Europe builds new ‘Berlin walls’ against migrants
As Europe celebrates the 30th anniversary of the fall of Berlin Wall later this week, the continent has built new walls and barbed wires against migrant flows.
The new “Berlin walls” demonstrate restrictions and divisiveness have triumphed above freedom in Europe.
According to data compiled by Anadolu Agency, there are currently around 20 walls or barbed wires on the borders of European countries.
There has been a significant rise in walls and barbed wires after the 2015 refugees crisis.
The walls and barbed wires built in Europe after the fall of Berlin wall in 1989 has surpassed 1,000 kilometers (621 miles), according to the Netherlands-based Transnational Institute.

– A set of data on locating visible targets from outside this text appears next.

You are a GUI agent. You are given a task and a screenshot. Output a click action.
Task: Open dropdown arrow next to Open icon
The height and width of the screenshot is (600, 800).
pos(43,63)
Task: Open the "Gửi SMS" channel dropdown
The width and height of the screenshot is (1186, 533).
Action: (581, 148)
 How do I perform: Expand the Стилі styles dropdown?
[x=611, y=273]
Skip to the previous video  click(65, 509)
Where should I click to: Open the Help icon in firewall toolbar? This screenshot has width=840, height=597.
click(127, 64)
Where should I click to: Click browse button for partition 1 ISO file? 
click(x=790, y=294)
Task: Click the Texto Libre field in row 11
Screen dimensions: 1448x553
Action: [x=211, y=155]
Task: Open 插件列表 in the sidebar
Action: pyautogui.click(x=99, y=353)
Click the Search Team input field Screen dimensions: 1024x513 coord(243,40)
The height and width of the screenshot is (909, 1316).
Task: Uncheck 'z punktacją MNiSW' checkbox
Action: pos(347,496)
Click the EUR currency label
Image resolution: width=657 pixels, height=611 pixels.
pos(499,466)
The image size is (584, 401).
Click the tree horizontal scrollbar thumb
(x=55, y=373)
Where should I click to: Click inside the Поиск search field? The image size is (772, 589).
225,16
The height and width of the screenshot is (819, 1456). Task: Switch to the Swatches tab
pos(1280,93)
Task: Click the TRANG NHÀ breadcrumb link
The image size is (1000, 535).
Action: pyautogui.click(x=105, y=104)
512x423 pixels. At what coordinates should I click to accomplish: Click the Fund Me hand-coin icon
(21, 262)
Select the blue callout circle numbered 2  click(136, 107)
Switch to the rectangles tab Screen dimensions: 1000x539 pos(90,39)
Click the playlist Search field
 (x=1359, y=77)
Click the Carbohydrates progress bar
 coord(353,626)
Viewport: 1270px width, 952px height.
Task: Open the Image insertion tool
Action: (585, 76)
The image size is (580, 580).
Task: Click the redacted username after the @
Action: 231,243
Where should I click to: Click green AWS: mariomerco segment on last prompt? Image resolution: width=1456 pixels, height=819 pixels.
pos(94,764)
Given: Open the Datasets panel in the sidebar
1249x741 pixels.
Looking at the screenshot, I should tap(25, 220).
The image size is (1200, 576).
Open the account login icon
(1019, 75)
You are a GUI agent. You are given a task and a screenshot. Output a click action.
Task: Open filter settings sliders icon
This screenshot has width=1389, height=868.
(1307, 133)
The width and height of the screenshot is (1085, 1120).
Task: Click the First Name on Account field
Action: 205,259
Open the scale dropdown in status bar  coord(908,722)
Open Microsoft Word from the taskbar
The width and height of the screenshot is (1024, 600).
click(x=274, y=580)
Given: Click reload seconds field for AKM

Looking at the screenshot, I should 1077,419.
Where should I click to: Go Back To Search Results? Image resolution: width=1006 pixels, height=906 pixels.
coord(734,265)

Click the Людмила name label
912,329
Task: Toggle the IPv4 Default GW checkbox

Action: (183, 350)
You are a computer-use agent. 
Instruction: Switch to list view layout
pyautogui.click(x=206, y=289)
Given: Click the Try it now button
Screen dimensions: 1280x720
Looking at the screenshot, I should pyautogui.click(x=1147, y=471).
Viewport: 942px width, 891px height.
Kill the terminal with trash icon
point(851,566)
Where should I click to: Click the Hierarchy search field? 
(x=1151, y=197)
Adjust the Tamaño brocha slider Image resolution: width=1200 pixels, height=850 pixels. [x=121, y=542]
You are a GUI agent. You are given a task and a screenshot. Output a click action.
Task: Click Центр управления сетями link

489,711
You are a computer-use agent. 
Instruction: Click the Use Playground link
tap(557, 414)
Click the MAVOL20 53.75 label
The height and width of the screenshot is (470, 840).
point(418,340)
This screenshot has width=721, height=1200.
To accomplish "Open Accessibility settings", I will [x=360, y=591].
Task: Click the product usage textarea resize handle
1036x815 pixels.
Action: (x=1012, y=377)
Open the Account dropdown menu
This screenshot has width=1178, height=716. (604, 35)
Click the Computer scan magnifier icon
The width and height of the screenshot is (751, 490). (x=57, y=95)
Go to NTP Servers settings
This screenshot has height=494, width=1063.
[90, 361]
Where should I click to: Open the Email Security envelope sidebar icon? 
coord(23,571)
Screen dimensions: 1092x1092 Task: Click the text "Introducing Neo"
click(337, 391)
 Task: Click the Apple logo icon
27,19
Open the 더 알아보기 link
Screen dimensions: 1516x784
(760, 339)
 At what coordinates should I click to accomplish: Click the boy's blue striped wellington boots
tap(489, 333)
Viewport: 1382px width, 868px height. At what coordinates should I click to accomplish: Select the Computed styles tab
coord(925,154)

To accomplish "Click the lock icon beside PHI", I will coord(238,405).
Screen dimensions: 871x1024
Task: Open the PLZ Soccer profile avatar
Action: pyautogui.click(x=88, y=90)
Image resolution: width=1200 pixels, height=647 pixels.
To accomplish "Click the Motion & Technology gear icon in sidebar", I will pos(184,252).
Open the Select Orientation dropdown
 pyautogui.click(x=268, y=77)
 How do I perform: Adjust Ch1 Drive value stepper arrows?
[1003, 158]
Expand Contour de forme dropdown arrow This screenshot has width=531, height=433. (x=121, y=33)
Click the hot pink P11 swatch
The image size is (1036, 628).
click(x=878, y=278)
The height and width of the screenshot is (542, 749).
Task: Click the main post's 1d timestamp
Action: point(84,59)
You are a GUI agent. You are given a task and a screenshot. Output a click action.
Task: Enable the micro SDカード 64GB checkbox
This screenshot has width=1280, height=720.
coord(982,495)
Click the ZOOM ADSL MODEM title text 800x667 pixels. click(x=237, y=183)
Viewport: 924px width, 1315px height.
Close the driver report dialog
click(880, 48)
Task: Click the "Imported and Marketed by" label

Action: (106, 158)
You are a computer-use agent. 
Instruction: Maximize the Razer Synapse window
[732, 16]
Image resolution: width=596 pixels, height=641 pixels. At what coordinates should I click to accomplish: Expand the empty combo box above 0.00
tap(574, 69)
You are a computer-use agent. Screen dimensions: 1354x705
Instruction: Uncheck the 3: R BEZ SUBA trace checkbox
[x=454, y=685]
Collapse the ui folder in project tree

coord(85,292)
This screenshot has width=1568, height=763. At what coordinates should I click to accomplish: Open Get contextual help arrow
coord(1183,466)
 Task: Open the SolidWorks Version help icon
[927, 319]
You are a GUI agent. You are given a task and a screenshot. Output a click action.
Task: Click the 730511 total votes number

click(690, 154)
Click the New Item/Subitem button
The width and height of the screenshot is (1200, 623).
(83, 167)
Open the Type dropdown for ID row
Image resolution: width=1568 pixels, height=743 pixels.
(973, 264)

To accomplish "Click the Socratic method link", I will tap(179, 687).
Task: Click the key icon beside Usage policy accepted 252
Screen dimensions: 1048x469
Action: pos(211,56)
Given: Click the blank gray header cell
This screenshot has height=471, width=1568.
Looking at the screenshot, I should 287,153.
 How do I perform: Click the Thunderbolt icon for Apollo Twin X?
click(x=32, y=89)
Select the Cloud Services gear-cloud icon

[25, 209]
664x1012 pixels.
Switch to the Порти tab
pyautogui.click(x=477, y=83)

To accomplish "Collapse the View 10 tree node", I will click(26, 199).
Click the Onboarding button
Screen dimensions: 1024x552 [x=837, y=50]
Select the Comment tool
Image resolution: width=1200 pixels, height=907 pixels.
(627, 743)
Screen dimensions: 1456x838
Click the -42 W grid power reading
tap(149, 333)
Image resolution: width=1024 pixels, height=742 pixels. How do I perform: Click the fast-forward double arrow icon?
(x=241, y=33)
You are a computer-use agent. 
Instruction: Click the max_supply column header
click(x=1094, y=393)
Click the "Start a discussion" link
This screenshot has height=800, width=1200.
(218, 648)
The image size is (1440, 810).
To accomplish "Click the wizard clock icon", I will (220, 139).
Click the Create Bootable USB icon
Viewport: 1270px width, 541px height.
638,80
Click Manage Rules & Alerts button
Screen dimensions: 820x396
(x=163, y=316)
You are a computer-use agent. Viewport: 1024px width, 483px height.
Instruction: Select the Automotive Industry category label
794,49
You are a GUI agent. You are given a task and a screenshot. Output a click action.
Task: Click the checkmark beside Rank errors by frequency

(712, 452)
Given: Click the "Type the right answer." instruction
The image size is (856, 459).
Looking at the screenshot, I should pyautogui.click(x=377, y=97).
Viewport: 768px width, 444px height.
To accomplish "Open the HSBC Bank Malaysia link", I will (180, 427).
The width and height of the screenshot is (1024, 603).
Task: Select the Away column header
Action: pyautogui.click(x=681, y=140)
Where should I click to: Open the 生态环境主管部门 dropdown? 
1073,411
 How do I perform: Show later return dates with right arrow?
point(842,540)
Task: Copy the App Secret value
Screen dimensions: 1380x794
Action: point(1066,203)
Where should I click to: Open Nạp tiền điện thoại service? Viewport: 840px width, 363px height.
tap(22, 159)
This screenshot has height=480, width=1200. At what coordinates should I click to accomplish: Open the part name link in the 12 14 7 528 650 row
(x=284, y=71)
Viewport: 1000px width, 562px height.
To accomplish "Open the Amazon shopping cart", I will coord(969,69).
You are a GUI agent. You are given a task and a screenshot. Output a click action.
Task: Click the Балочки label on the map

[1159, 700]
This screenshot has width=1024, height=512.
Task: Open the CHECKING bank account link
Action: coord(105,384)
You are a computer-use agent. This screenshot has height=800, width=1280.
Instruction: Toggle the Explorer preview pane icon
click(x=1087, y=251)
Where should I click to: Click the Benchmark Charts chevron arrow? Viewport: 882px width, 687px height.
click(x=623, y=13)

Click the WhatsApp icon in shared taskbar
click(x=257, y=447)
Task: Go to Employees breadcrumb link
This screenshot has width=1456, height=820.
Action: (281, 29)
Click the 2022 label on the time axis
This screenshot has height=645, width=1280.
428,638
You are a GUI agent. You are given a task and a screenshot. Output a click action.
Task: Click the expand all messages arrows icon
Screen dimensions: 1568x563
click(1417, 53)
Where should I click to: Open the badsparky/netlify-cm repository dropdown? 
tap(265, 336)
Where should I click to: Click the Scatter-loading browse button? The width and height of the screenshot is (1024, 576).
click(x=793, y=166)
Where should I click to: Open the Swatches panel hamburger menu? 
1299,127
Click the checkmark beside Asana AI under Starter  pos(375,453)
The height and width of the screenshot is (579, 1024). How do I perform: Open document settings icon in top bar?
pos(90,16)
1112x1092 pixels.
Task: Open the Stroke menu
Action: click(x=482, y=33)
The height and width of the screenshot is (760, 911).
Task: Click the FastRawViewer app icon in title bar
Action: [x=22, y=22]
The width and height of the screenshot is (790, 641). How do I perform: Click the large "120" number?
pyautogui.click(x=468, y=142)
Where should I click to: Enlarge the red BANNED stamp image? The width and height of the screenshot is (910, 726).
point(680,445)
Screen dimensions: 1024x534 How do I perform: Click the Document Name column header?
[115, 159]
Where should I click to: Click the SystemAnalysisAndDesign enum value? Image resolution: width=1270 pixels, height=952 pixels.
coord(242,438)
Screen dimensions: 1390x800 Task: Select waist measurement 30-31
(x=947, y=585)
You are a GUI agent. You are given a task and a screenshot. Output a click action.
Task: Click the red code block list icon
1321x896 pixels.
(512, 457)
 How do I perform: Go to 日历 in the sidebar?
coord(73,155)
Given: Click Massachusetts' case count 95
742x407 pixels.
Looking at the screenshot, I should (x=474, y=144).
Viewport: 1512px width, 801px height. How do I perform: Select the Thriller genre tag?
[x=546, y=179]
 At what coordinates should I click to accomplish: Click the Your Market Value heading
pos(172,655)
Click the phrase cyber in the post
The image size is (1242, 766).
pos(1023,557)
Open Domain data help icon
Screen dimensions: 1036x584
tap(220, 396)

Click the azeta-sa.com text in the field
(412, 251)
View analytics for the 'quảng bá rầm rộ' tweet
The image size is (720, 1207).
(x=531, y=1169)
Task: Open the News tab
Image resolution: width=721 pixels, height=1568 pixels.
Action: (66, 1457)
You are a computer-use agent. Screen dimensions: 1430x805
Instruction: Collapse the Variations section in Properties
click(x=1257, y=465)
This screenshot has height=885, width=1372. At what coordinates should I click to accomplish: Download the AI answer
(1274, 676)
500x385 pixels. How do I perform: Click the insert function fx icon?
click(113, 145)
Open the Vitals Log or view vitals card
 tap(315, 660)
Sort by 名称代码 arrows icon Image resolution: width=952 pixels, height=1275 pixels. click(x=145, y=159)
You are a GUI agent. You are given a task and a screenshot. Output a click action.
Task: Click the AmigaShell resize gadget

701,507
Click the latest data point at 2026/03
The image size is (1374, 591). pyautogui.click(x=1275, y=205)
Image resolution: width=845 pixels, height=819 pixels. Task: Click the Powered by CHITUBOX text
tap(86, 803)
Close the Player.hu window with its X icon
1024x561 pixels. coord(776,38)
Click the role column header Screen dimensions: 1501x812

This number is six times larger than the length of the Berlin Wall, the study said.
Research said tight border controls and patrolling ships in the seas have also formed “invisible walls” against migrants and created an atmosphere of fear, inflamed xenophobia and formed a dangerous world for migrants.
More than 39,000 irregular migrants and refugees have reached Europe by sea since the beginning of 2019. As many as 840 died at sea, according to the International Organization for Migration (IOM).
At least 30,500 migrants died between 2014 and 2018 while making the treacherous journey to Europe, the IOM said.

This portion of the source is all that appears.